After negotiating the Chimney, there are again different ways to tackle the summit climb, which is steep and rocky, but not particularly long. The adventurous can attack the slope head on and climb straight up the shattered crags using hands and feet. For everyone else, a slightly easier path climbs to the left of the main crag, initially using steps built into the hillside and then following a scree covered track which winds up onto the summit plateau. And after the dramatic, rocky terrain on the approach, the summit is something of a surprise – a broad, flat plateau stretching into the distance to the north and south. So broad and flat that in 1926, test pilot Bert Hinkler actually landed a biplane here. In fact, it is difficult to see exactly where the highest point of Helvellyn is, with a large cairn and trigonometry point, separated by about 200m, both vying for the title.
The view from the summit is extensive – you are on the top of England’s third highest mountain after all. To the south, much of the length of Windermere can be seen stretching off into the near distance with Morecambe Bay glittering away towards the horizon. Coniston Water can be seen in its entirety trapped between hills away to the south west, whilst to the west, Crinkle Crags, Bowfell, Scafell Pike and Great Gable all stand proud amongst a jumble of smaller fells. To the east, the view looks over Red Tarn and Catstycam towards the Pennines, with the massive bulk of Cross Fell (the highest point of the Pennines at 890m/2930ft) towering over Penrith. Our route, however, took us along the summit ridge to the north, crossing first Lower Man (925m/3035ft) and then White Side (863m/2831ft), with superb views opening up to the north west of the Skiddaw massif, whilst Thirlmere appears some 2000ft directly below at the foot of Helvellyn’s steep western buttresses.
At the saddle between White Side and Raise (the next top in line at 883m/2897ft), a wide path leaves the hilltop and descends gradually towards the head of Glenridding (the valley), and the disused workings and buildings of the Greenside mine, some of which have been renovated for use by the national park authority. From there, it’s an easy walk back to Glenridding (the village) along a wide track running along the gorse filled hillside, with Glenridding Beck and sheep pastures below to the right.
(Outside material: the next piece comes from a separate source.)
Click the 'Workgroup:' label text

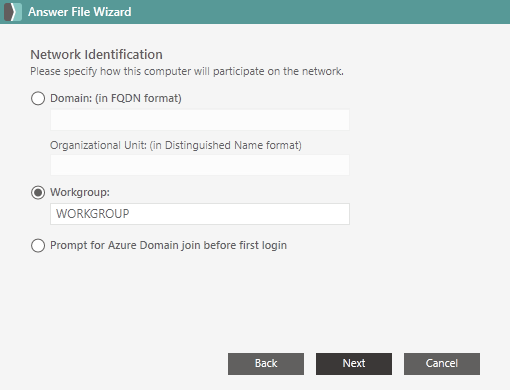pyautogui.click(x=80, y=192)
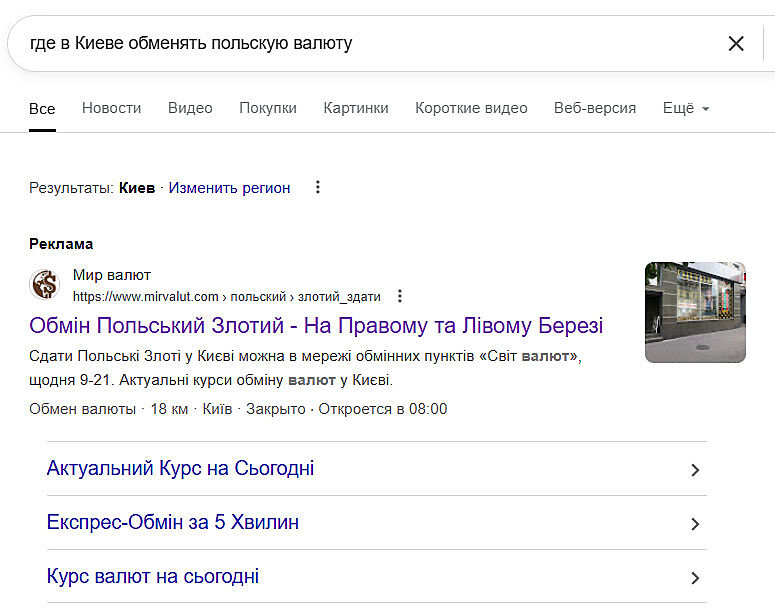775x610 pixels.
Task: Open the Веб-версия tab
Action: (x=595, y=108)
So is the fearsome reputation of Striding Edge justified? Probably not, but neither is it the sort of route that you would want to do in bad weather, particularly with strong winds or ice on the ground. But in decent weather, so long as you are sensible, it really isn’t a difficult route. And it does provide a rare (for the Lake District), if small, hint of Alpine style scrambling. Our route was around 14km/8.7miles, and took us approximately 5 hours, including stops, starting and finishing at the main National Trust car park in the centre of Glenridding.